Merge pull request #1530 from dhermes/happybase-table-helpers

dhermes · dhermes · commit f87ee7e93510 · 2016-02-25T09:43:58.000-08:00
Adding HappyBase table helpers.
diff --git a/gcloud/bigtable/happybase/table.py b/gcloud/bigtable/happybase/table.py
@@ -19,13 +19,17 @@
 
 import six
 
+from gcloud._helpers import _datetime_from_microseconds
+from gcloud._helpers import _microseconds_from_datetime
+from gcloud._helpers import _to_bytes
 from gcloud._helpers import _total_seconds
 from gcloud.bigtable.column_family import GCRuleIntersection
 from gcloud.bigtable.column_family import MaxAgeGCRule
 from gcloud.bigtable.column_family import MaxVersionsGCRule
 from gcloud.bigtable.happybase.batch import _WAL_SENTINEL
 from gcloud.bigtable.happybase.batch import Batch
 from gcloud.bigtable.table import Table as _LowLevelTable
+from gcloud.bigtable.row import TimestampRange
 
 
 _UNPACK_I64 = struct.Struct('>q').unpack
@@ -563,3 +567,155 @@ def _gc_rule_to_dict(gc_rule):
                 if key1 != key2:
                     result = {key1: rule1[key1], key2: rule2[key2]}
     return result
+
+
+def _next_char(str_val, index):
+    """Gets the next character based on a position in a string.
+
+    :type str_val: str
+    :param str_val: A string containing the character to update.
+
+    :type index: int
+    :param index: An integer index in ``str_val``.
+
+    :rtype: str
+    :returns: The next character after the character at ``index``
+              in ``str_val``.
+    """
+    ord_val = six.indexbytes(str_val, index)

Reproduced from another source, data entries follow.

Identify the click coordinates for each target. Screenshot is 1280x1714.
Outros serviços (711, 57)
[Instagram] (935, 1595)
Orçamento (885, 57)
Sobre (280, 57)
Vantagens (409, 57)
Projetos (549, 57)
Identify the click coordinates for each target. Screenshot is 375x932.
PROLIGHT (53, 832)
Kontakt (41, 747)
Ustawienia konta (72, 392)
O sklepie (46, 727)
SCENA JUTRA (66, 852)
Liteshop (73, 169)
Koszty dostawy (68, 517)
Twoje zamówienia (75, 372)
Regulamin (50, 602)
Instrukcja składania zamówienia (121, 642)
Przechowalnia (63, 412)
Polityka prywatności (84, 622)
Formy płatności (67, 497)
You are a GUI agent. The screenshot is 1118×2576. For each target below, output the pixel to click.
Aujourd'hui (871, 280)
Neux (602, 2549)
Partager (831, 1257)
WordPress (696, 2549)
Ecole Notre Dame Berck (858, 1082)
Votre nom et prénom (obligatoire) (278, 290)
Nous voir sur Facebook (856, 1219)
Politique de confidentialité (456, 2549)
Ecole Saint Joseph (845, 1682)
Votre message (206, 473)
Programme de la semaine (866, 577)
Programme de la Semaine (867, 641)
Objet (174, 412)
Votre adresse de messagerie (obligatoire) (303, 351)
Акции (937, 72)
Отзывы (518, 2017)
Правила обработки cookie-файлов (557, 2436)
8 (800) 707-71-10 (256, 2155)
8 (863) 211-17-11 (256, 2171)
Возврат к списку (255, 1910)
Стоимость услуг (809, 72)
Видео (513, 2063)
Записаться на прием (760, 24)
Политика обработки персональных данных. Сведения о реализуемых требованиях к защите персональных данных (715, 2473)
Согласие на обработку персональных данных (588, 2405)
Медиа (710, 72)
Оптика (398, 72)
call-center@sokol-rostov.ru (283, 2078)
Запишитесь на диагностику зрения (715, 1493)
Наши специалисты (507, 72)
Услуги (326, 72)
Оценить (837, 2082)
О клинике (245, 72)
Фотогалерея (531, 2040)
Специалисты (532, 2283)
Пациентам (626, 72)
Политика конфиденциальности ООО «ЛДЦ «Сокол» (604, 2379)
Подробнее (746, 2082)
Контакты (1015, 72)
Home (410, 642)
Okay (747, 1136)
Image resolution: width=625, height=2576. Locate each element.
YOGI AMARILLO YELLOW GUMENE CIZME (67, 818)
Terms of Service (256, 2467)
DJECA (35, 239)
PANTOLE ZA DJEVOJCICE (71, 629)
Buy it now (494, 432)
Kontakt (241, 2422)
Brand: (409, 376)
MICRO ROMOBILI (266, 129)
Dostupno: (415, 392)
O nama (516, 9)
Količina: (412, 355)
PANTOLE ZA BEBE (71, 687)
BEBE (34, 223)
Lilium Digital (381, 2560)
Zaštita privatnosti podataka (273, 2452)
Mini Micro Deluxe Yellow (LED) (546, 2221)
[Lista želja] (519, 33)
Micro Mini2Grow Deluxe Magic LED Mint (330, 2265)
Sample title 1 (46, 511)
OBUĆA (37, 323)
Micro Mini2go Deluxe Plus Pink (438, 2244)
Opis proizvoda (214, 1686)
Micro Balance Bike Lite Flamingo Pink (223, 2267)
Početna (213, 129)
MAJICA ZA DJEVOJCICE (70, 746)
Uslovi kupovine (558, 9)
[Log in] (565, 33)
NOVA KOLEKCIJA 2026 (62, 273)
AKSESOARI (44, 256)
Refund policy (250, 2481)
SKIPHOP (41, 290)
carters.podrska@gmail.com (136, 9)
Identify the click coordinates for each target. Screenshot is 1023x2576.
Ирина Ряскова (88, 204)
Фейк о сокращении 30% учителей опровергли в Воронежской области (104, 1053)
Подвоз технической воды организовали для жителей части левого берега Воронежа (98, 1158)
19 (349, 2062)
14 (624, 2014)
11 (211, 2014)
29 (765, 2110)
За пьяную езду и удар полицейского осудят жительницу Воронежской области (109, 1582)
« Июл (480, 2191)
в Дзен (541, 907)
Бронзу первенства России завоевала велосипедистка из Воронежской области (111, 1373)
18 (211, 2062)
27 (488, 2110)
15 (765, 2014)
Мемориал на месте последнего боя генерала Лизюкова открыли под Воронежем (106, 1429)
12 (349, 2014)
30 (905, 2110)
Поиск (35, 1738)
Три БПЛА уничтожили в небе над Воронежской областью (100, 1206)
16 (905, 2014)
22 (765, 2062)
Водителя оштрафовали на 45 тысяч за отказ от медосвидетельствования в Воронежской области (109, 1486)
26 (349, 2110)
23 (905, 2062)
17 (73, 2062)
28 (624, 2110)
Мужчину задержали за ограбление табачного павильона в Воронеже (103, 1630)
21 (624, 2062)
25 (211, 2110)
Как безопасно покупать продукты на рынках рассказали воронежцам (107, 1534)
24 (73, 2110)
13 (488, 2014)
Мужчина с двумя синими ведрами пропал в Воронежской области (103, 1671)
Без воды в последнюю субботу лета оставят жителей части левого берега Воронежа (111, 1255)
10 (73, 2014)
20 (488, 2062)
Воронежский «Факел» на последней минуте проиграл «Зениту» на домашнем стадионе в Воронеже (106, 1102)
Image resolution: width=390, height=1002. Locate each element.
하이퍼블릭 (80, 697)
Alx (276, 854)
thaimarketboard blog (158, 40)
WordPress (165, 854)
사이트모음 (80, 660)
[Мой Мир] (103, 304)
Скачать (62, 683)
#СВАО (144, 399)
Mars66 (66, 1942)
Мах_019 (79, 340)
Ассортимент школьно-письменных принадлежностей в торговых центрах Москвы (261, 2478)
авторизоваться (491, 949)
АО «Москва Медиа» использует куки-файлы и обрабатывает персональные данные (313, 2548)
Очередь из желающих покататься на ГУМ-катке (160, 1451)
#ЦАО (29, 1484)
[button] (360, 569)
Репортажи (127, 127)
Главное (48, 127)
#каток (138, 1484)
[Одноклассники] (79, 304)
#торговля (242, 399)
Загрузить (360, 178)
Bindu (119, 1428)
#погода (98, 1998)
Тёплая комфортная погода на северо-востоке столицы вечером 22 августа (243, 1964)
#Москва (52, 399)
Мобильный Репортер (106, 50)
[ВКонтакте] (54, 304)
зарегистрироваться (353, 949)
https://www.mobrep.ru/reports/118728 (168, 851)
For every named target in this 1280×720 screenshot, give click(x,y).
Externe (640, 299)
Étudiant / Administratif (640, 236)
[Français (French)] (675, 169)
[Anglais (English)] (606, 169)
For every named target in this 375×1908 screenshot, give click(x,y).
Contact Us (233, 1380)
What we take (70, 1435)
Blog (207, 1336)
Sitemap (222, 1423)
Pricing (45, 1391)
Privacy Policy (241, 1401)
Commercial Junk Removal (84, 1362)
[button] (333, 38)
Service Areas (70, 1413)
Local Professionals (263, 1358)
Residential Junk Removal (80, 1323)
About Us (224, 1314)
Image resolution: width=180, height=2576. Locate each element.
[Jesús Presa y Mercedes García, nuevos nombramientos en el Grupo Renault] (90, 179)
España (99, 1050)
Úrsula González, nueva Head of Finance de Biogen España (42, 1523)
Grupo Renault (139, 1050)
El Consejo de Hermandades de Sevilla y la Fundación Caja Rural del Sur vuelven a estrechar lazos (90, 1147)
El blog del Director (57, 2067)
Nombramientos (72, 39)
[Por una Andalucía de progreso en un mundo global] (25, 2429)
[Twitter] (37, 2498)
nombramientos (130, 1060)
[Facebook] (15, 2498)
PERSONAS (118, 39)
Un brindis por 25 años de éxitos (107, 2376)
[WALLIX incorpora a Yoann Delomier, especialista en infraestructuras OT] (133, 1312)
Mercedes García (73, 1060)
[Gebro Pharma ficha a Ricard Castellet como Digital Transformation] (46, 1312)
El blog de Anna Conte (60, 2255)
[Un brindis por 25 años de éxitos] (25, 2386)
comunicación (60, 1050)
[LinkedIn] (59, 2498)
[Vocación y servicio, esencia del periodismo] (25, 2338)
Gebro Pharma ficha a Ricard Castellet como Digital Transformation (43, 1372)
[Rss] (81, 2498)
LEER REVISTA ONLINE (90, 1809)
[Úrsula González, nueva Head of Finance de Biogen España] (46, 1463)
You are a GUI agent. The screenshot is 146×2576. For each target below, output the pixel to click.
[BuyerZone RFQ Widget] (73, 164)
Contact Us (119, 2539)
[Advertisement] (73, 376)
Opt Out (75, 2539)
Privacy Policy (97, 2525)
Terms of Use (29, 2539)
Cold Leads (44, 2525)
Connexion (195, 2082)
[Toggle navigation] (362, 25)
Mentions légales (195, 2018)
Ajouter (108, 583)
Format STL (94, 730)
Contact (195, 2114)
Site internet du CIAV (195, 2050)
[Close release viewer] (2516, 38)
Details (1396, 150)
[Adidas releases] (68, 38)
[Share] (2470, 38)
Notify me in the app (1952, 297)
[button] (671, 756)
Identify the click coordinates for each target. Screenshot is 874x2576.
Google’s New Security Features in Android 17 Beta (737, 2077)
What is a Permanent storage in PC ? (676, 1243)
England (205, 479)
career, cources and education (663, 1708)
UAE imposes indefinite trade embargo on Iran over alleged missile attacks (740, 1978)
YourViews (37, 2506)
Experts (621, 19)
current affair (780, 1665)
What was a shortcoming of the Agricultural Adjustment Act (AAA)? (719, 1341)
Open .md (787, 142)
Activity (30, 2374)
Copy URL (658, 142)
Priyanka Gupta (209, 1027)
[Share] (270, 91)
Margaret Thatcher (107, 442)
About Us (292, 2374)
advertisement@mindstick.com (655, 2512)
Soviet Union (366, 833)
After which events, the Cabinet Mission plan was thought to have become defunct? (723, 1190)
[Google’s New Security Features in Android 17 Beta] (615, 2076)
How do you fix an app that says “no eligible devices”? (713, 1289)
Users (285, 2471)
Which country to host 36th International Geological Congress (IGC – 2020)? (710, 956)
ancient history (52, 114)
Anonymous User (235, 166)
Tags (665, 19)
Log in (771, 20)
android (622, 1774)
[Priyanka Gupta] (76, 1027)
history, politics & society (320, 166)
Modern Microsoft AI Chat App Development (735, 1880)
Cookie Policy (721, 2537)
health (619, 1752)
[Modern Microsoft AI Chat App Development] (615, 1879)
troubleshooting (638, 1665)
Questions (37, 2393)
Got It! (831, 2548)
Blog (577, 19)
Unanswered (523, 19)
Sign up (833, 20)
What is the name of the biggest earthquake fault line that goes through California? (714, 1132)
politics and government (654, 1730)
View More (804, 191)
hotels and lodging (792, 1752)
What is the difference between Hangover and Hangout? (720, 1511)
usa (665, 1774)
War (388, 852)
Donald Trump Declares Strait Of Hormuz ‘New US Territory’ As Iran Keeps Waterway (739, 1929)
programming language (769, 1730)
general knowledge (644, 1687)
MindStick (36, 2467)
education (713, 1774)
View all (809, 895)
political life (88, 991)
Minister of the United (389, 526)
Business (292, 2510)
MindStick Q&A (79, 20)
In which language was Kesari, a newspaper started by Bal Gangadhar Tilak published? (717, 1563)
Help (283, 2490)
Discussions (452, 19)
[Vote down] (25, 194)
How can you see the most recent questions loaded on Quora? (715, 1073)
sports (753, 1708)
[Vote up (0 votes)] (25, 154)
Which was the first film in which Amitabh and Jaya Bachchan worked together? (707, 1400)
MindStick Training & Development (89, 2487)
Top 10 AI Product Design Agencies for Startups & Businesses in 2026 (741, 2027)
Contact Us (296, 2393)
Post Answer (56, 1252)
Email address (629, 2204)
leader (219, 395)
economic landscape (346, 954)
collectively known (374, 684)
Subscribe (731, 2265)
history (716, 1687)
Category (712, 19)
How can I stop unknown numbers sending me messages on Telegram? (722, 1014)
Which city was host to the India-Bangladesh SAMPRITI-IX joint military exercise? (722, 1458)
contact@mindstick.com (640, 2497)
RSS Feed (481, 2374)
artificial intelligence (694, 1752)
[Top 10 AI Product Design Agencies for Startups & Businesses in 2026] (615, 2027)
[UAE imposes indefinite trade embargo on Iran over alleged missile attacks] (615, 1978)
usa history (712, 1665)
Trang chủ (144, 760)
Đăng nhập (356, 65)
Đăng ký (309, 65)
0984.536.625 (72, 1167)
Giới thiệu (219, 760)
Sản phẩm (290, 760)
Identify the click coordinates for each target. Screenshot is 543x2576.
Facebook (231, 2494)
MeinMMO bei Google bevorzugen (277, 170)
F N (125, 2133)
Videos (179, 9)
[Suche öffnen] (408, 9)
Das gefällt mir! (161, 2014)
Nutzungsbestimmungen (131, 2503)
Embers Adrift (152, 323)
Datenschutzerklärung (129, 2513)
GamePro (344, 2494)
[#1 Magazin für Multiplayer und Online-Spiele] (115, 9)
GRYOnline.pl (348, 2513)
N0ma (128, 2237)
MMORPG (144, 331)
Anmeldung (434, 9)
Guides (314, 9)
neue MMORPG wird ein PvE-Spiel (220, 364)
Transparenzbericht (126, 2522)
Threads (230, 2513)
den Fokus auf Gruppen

+    return _to_bytes(chr(ord_val + 1), encoding='latin-1')
+
+
+def _string_successor(str_val):
+    """Increment and truncate a byte string.
+
+    Determines shortest string that sorts after the given string when
+    compared using regular string comparison semantics.
+
+    Modeled after implementation in ``gcloud-golang``.
+
+    Increments the last byte that is smaller than ``0xFF``, and
+    drops everything after it. If the string only contains ``0xFF`` bytes,
+    ``''`` is returned.
+
+    :type str_val: str
+    :param str_val: String to increment.
+
+    :rtype: str
+    :returns: The next string in lexical order after ``str_val``.
+    """
+    str_val = _to_bytes(str_val, encoding='latin-1')
+    if str_val == b'':
+        return str_val
+
+    index = len(str_val) - 1
+    while index >= 0:
+        if six.indexbytes(str_val, index) != 0xff:
+            break
+        index -= 1
+
+    if index == -1:
+        return b''
+
+    return str_val[:index] + _next_char(str_val, index)
+
+
+def _convert_to_time_range(timestamp=None):
+    """Create a timestamp range from an HBase / HappyBase timestamp.
+
+    HBase uses timestamp as an argument to specify an exclusive end
+    deadline. Cloud Bigtable also uses exclusive end times, so
+    the behavior matches.
+
+    :type timestamp: int
+    :param timestamp: (Optional) Timestamp (in milliseconds since the
+                      epoch). Intended to be used as the end of an HBase
+                      time range, which is exclusive.
+
+    :rtype: :class:`.TimestampRange`, :data:`NoneType <types.NoneType>`
+    :returns: The timestamp range corresponding to the passed in
+              ``timestamp``.
+    """
+    if timestamp is None:
+        return None
+
+    next_timestamp = _datetime_from_microseconds(1000 * timestamp)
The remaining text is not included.